Nationwide Children's Hospital receives $250,000 grant for SMA research

Brian Kaspar, PhD, principal investigator in the Center for Gene Therapy at The Research Institute at Nationwide Children's Hospital, along with a team of Spinal Muscular Atrophy (SMA) researchers and clinicians, recently received a $250,000 grant for SMA research and clinic development from Sophia's Cure Foundation via the Pepsi Refresh Project.

Spinal Muscular Atrophy (SMA) is a group of inherited debilitating neurological diseases that cause progressive muscle degeneration and weakness throughout the body. There is no treatment for the progressive weakness caused by the disease. It is estimated that SMA occurs between one-in-6,000 and one-in-20,000 births. One-in-40 to one-in-80 "normal" men and women carry the gene for SMA, and if both a man and woman carry the gene, there is a 25 percent chance that any of their children will manifest SMA.

Sophia's Cure Foundation, a not-for-profit organization created to assist in funding clinical research for SMA and to offer support to families affected by SMA by providing advocacy, awareness and education, received the $250,000 grant from the Pepsi Refresh Project and awarded it to Dr. Kaspar and his team. The Pepsi Refresh Project has committed to award more than $20 million in 2010 to projects and research that will "move communities forward." Individuals can apply for these grants to benefit a variety of projects while web site visitors vote for the best ideas.

"We are extremely honored to be able to fund such an incredibly promising program," said Vincent Gaynor of Sophia's Cure Foundation. "Dr. Kaspar and his team are some of the most talented and devoted researchers in the field. It was our mission to educate the community on their promising work, and to bring together a united effort to see Dr. Kaspar's SMA research funded. There is a tremendous amount of work yet to be done, and we look forward to continuing our support of this research."

"The Pepsi Refresh Project is an innovative funding mechanism that is clearly making a major impact for community projects," said Dr. Kaspar, also a faculty member at The Ohio State University College of Medicine. "Spinal Muscular Atrophy research and therapeutic development stands to gain from this important and generous investment, and we all look forward to translating our research to advance human clinical trials."

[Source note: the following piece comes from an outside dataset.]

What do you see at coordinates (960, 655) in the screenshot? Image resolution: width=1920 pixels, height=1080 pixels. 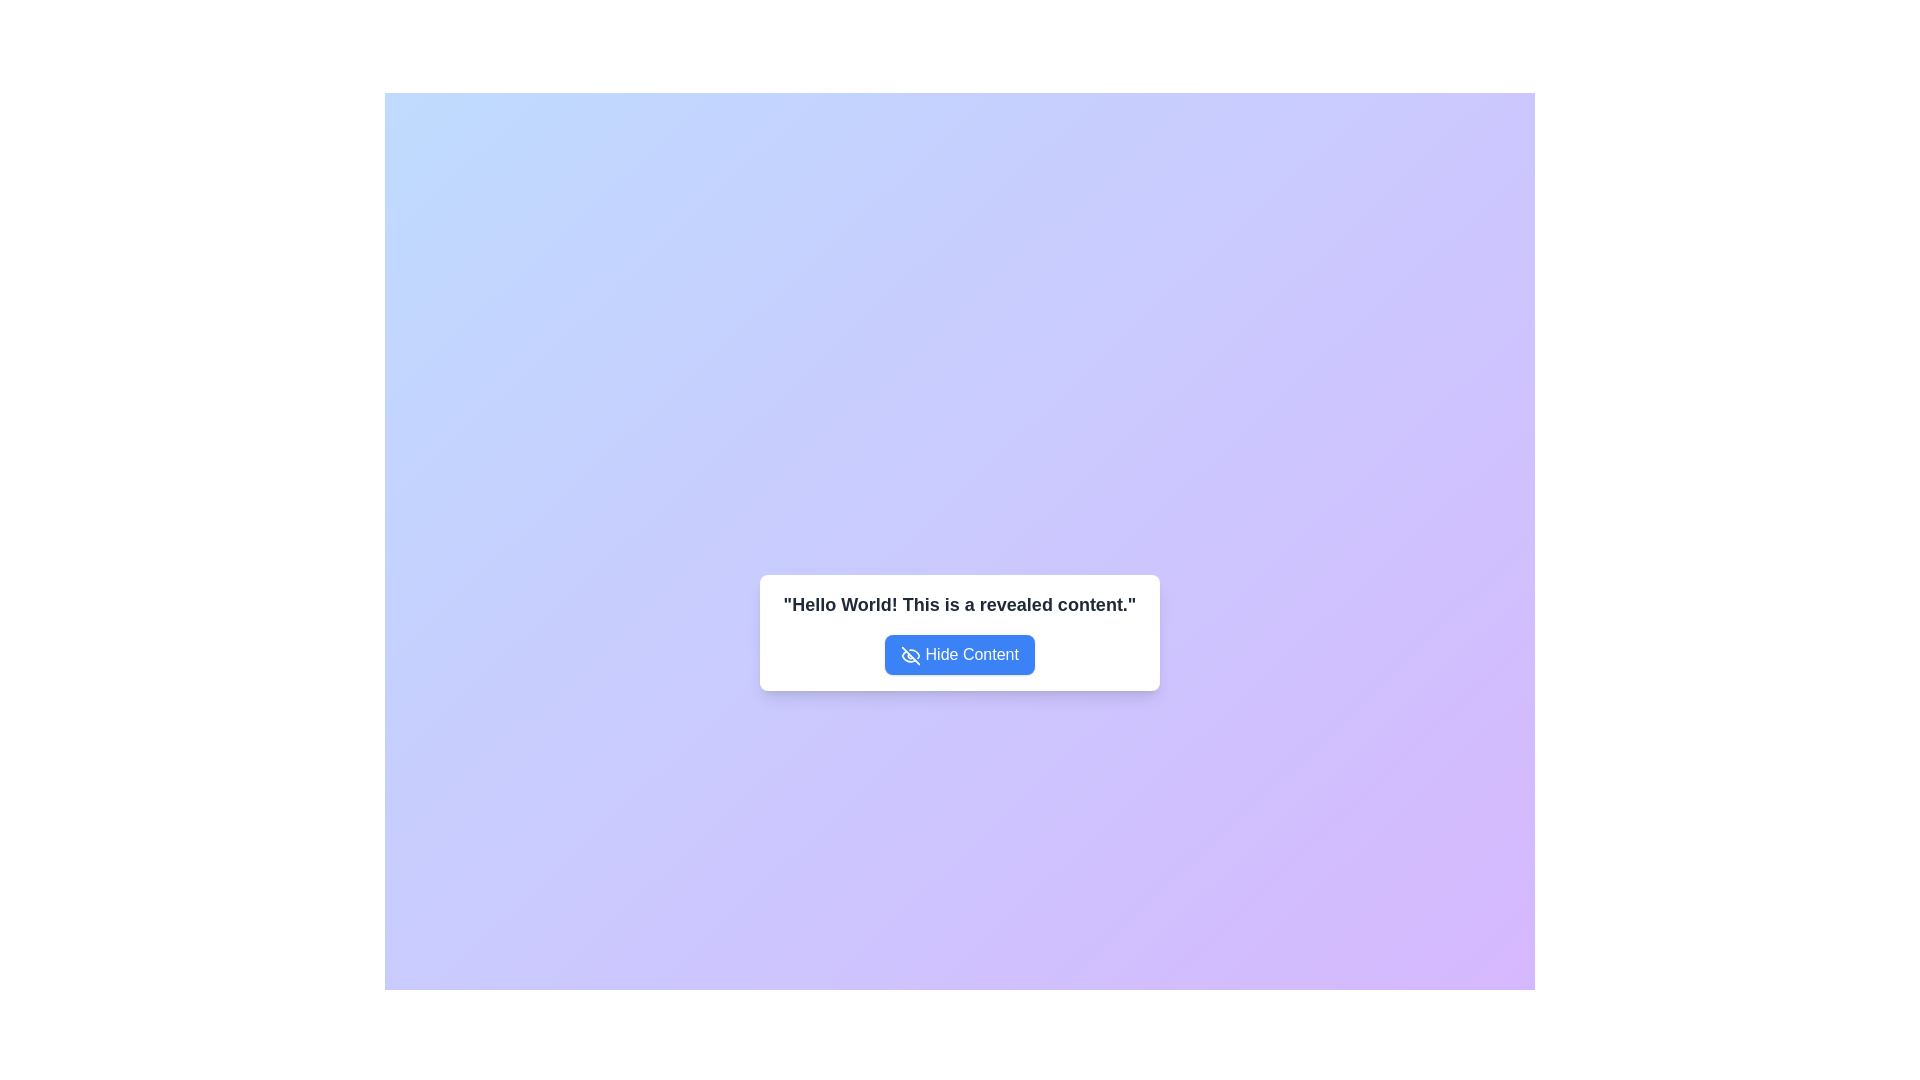 I see `the button located below the text area that reads 'Hello World! This is a revealed content.' to hide the currently visible content` at bounding box center [960, 655].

Both Dr. Kaspar's team and Sophia's Cure Foundation are extremely thankful for everyone that voted for their application via the Pepsi Refresh program. It is clear that the SMA community worked together and united for a common goal to push this research and cause to first place.

"This is a major win for the SMA community," said Dr. Kaspar. "We are honored and extremely appreciative for the support from both of these organizations."

The grant of $250,000 will assist Dr. Kaspar and his team at Nationwide Children's in research and development, moving their gene therapy work toward scaleable production and purification methods to perform the pivotal safety studies and produce clinical grade material as they advance this program to the clinic.

Through his SMA research, Dr. Kaspar has worked closely with, and will continue to collaborate with a host of doctors and researchers in the field, all with the common goal to find a treatment for SMA.